▶ **Aim of the exercise**
Among the lines below, take the one holding "Given: Click down arrow icon beside 総務部", the one holding "Task: Delete the selected registry profile", and all lines between them. Set them down exactly.

▶ **Input data**
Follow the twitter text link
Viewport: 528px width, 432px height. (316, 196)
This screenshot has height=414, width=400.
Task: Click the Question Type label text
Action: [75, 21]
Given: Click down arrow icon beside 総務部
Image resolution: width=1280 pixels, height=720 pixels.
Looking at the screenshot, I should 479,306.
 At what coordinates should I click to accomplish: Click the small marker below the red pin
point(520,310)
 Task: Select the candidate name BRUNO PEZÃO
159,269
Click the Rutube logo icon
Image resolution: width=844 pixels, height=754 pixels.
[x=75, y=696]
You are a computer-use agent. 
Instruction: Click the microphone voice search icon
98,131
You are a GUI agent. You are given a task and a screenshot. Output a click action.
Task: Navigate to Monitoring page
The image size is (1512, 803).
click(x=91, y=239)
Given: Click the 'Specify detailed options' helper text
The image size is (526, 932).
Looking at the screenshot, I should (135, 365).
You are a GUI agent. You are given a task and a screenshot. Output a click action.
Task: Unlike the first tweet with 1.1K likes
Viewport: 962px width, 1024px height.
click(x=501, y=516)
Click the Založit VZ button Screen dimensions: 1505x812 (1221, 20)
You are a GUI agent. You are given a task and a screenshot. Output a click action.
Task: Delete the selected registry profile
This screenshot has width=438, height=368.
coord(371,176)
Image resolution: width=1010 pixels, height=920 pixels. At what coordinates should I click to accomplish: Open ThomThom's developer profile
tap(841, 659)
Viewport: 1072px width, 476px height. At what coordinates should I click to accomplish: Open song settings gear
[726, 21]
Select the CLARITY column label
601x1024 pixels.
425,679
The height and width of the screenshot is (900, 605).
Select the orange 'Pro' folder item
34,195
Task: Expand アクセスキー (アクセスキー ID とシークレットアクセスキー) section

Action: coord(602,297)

▶ **Answer to this exercise**
Given: Click down arrow icon beside 総務部
Image resolution: width=1280 pixels, height=720 pixels.
Looking at the screenshot, I should 479,306.
 At what coordinates should I click to accomplish: Click the small marker below the red pin
point(520,310)
 Task: Select the candidate name BRUNO PEZÃO
159,269
Click the Rutube logo icon
Image resolution: width=844 pixels, height=754 pixels.
[x=75, y=696]
You are a computer-use agent. 
Instruction: Click the microphone voice search icon
98,131
You are a GUI agent. You are given a task and a screenshot. Output a click action.
Task: Navigate to Monitoring page
The image size is (1512, 803).
click(x=91, y=239)
Given: Click the 'Specify detailed options' helper text
The image size is (526, 932).
Looking at the screenshot, I should (135, 365).
You are a GUI agent. You are given a task and a screenshot. Output a click action.
Task: Unlike the first tweet with 1.1K likes
Viewport: 962px width, 1024px height.
click(x=501, y=516)
Click the Založit VZ button Screen dimensions: 1505x812 (1221, 20)
You are a GUI agent. You are given a task and a screenshot. Output a click action.
Task: Delete the selected registry profile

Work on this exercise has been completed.